**GIVEN INSTRUCTION**
Reproduce the rows verbatim, starting at the line that contains "Where should I click to: Open" and ending at the line that contains "point(42,18)", both included.

**SUPPLIED DATA**

════

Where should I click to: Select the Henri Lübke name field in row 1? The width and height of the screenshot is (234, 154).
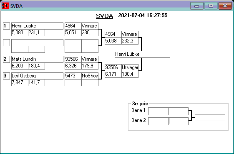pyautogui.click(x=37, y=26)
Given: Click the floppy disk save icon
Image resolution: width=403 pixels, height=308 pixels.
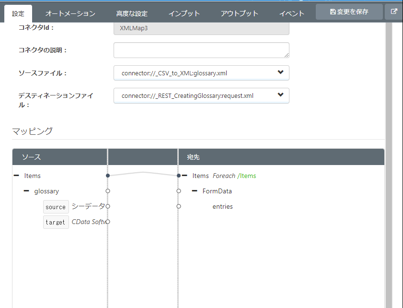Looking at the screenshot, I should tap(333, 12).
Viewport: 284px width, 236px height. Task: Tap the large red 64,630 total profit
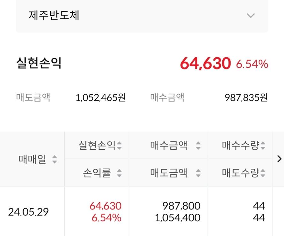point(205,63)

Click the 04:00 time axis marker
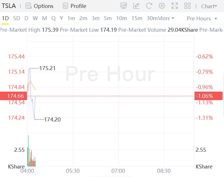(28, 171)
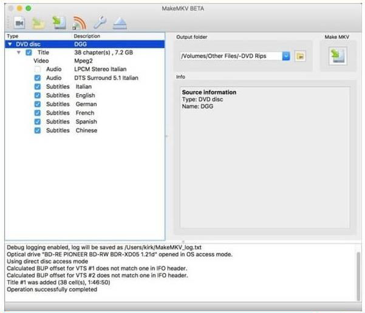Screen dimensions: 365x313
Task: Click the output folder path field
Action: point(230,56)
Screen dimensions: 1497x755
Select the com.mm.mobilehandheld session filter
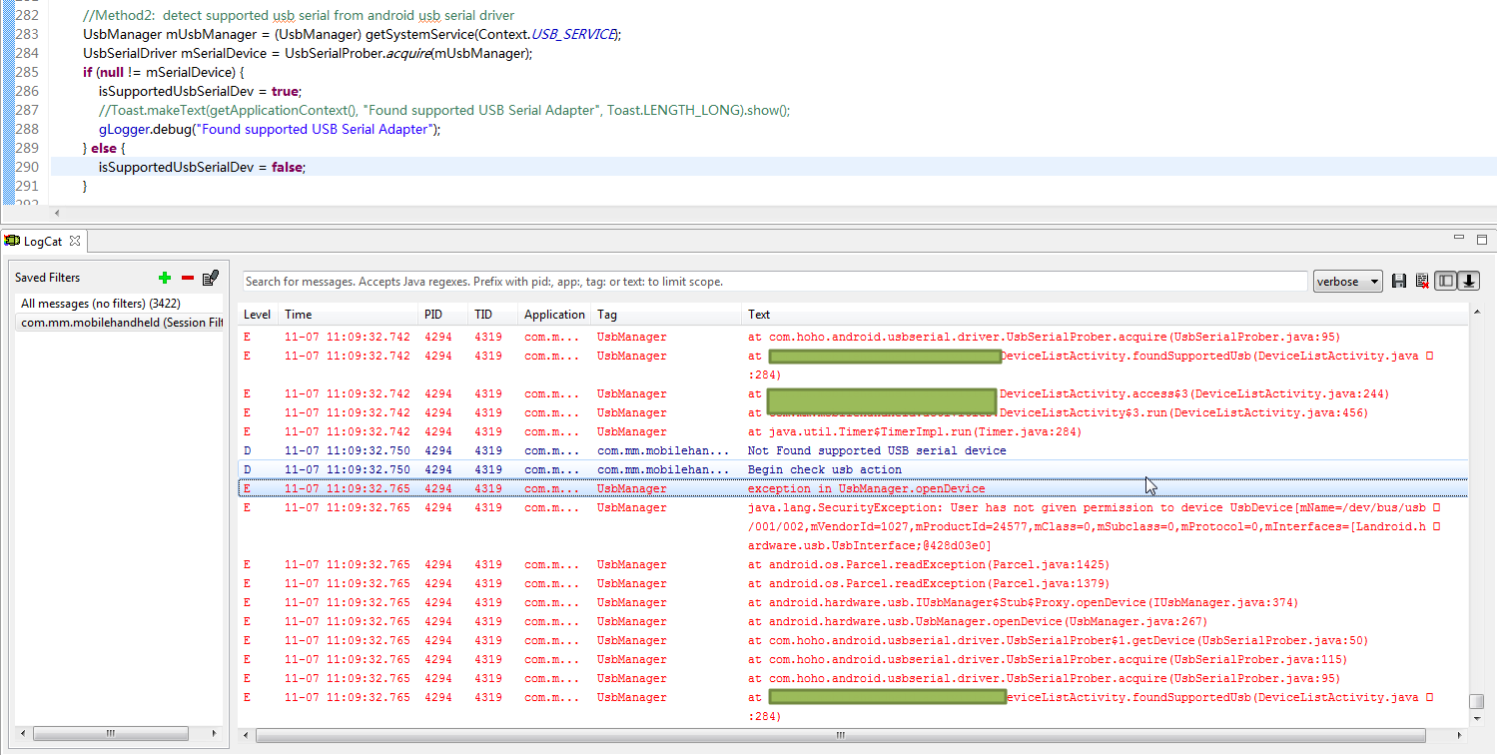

════

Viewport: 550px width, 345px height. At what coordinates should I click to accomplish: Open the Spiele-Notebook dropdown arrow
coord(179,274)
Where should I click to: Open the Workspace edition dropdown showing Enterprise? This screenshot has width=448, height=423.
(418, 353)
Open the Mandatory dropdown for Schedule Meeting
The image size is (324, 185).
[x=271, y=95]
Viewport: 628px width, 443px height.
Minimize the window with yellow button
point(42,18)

════

**CORRECT ANSWER**
Where should I click to: Open the Workspace edition dropdown showing Enterprise? This screenshot has width=448, height=423.
(418, 353)
Open the Mandatory dropdown for Schedule Meeting
The image size is (324, 185).
[x=271, y=95]
Viewport: 628px width, 443px height.
Minimize the window with yellow button
point(42,18)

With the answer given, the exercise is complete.